As 3Com ekes out another quarter of tepid growth in the aftermath of inventory issues--closing the books on a tumultuous fiscal year and the mammoth purchase of US Robotics--its competitors have started to zero in on providing equipment for the convergence of voice and data networks within carriers.
So where does this leave the second-largest data networking company in the market?
The company's core strength has classically been in networking cards and low-end equipment that allows small and midsized businesses to connect their computers. The addition of USR brought a wealth of remote access technology, from client-side modems to back-end remote access equipment used in service provider settings.
Meanwhile, several shifts are taking place in the networking sector. The recent announcement of the proposed Bay Networks and Northern Telecom merger, along with increased focus on data by Lucent Technologies and on voice by Cisco Systems leaves 3Com in various commodity businesses that are facing declining profit margins.
In the past year, 3Com has been one of several victims of price wars, geographical economic uncertainties, and unpredictable spending patterns. Its stock trades at far below its 52-week high of nearly 60 per share. In addition, the networker also has had to deal with internal inventory issues that have affected its quarterly revenue projections, leaving Wall Street concerned about management's performance.
3com announced earnings that barely beat expectations for its fiscal fourth quarter at the close of the market today.
The industry moves already made do not even take into account the growing interest in data from international telecom equipment providers such as Ericsson, NEC, Fujitsu, and Alcatel Alsthom.
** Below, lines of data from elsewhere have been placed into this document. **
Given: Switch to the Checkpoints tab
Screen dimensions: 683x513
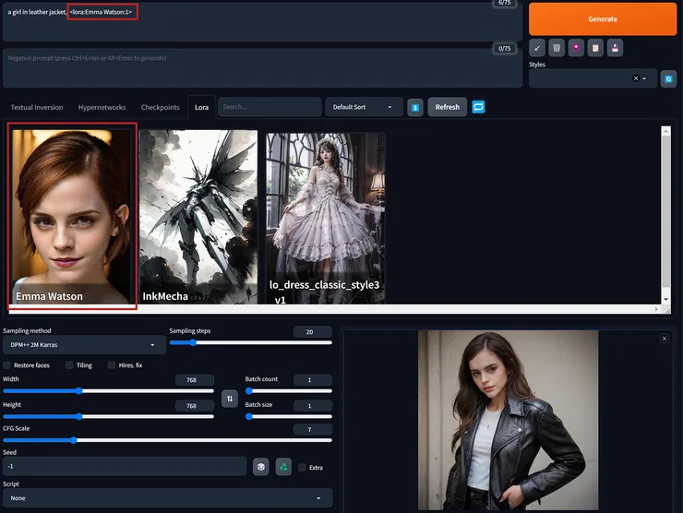Looking at the screenshot, I should click(x=160, y=107).
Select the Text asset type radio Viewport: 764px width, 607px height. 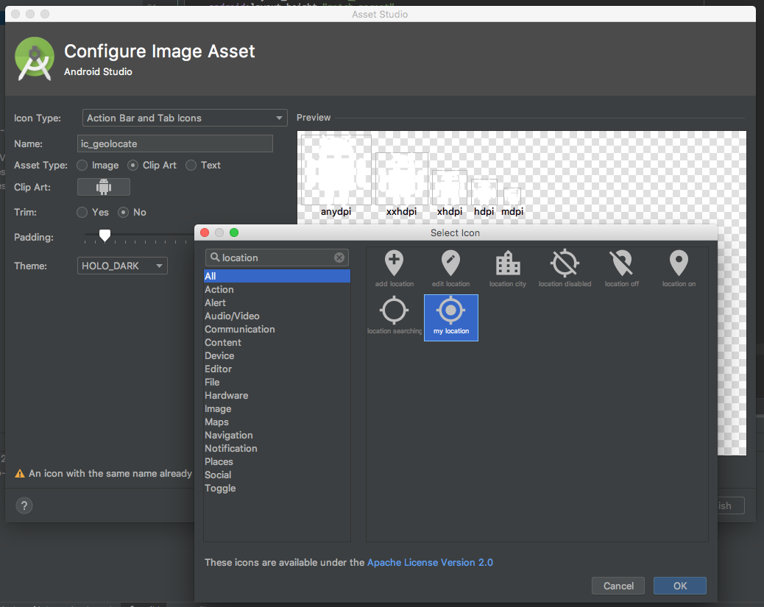(x=191, y=166)
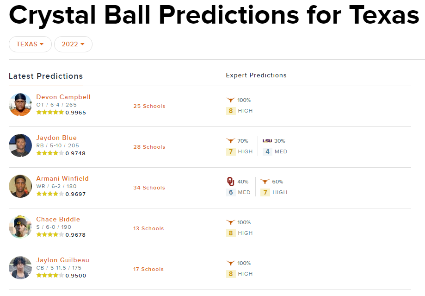Click Texas logo in Chace Biddle's prediction
This screenshot has width=425, height=296.
coord(230,222)
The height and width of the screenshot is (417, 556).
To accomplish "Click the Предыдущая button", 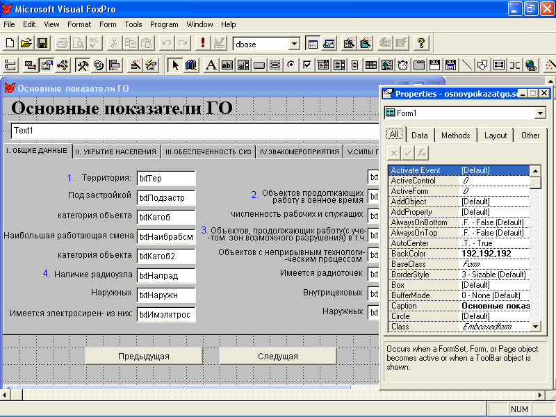I will click(143, 356).
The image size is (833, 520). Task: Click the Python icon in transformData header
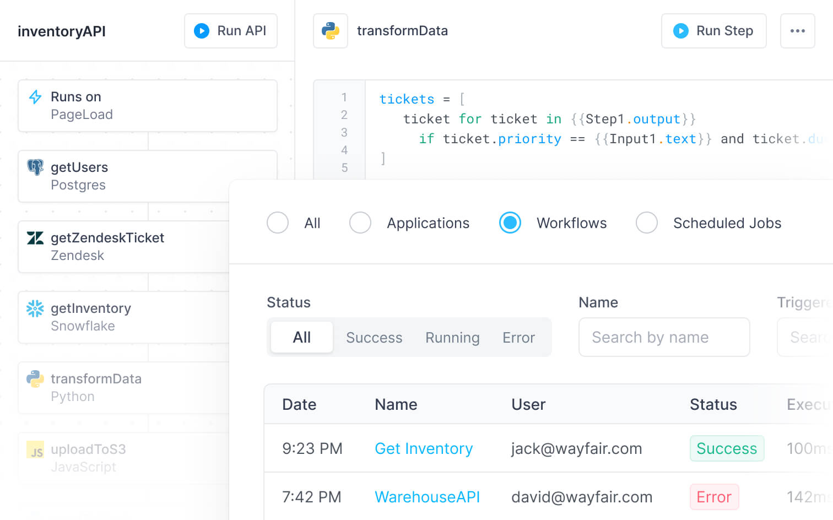coord(330,31)

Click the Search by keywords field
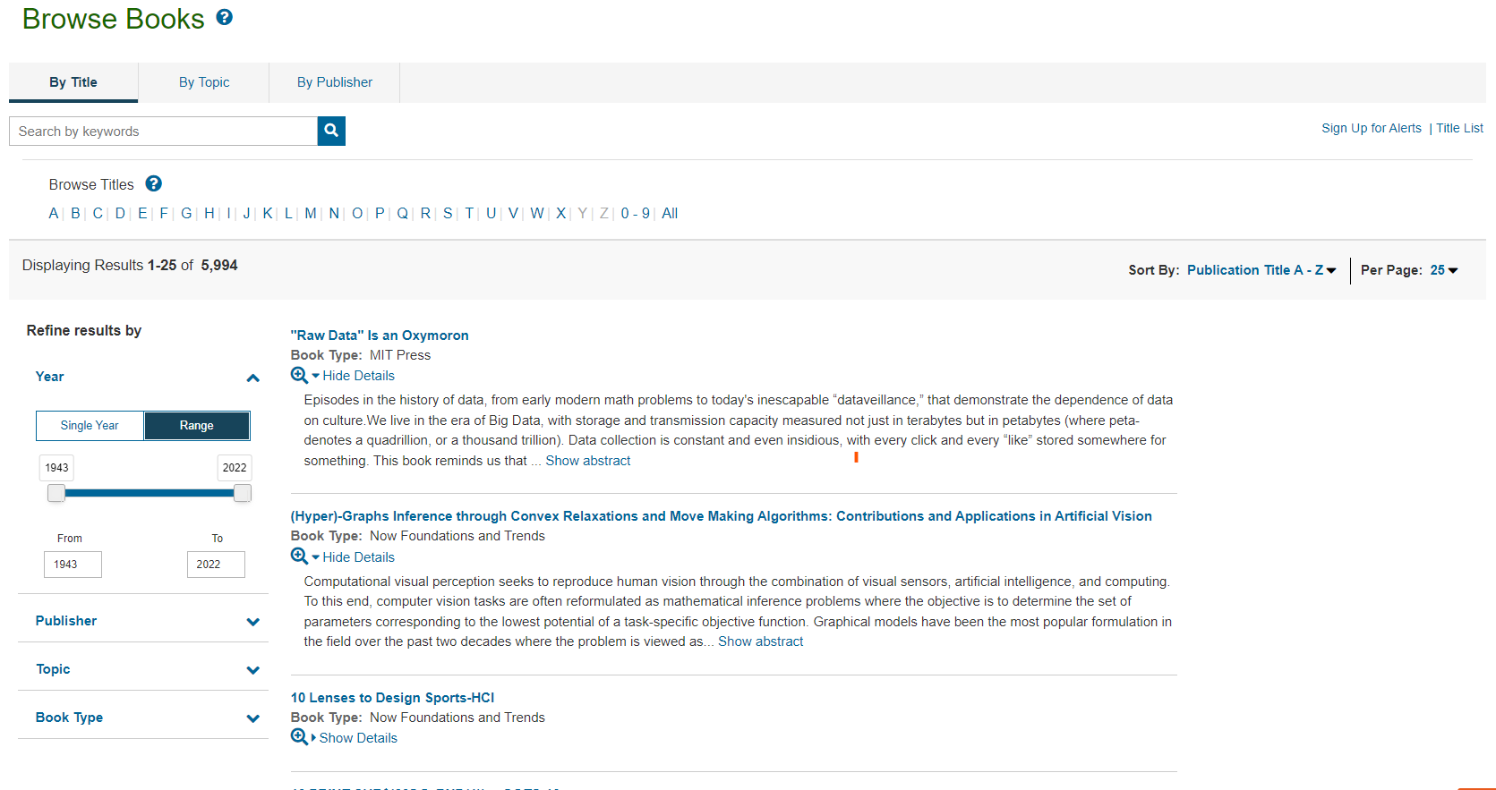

All of these behemoths are rumored to be in the market for data-focused companies, especially in the aftermath of the Nortel deal.
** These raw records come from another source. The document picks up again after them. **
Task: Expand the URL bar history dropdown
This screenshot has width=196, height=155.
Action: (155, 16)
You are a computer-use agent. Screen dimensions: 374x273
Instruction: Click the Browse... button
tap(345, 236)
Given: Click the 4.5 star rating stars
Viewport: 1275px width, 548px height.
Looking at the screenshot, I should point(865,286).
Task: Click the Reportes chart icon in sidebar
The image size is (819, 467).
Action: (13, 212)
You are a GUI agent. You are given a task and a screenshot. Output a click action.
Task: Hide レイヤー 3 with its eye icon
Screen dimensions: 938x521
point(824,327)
"In a lot of ways, 3Com is stuck in a 'me-too' world," noted Ray Keneipp, analyst with market watcher Current Analysis. "I think they've got a tough road ahead of them and it's getting tougher every week."
"They aren't in a good position to tackle the carrier space except for their strength in remote access," noted David Passmore, president of industry consultants NetReference, of 3Com. "They can only sell carriers one piece of the puzzle."
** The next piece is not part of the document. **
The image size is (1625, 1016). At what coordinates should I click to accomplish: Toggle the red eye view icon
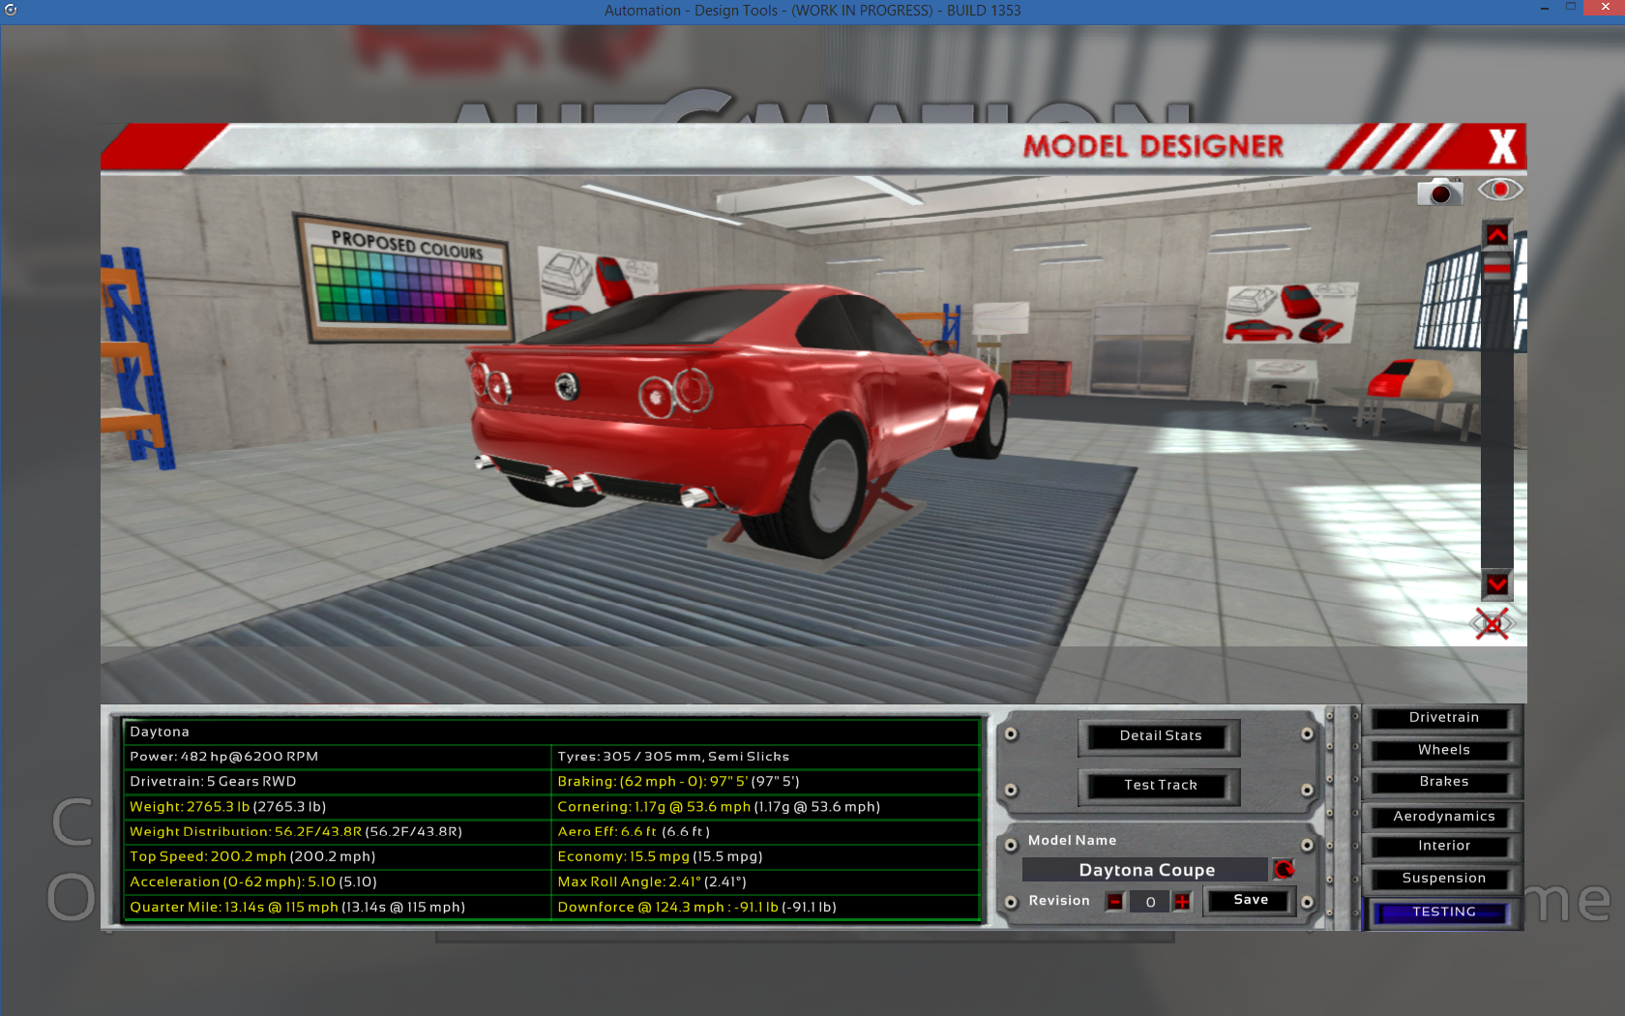pos(1500,190)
A recent Goldman Sachs report compounded the company's awkward positioning: "Providers of wide area data networking equipment are key beneficiaries of technology trends, as the proportion of data traffic in the public networks continues to grow and as telecom equipment suppliers increasingly are pressured to provide solutions addressing both voice and data traffic."
The numbers tell the story of 3Com's current plight. Revenue in the shared hub device and local area switch market dropped from the fourth calendar quarter of 1997 to the first quarter of 1998, according to market researcher the Dell'Oro Group. Meanwhile, revenue in the same market for Cisco grew from nearly $590 million to more than $740 million.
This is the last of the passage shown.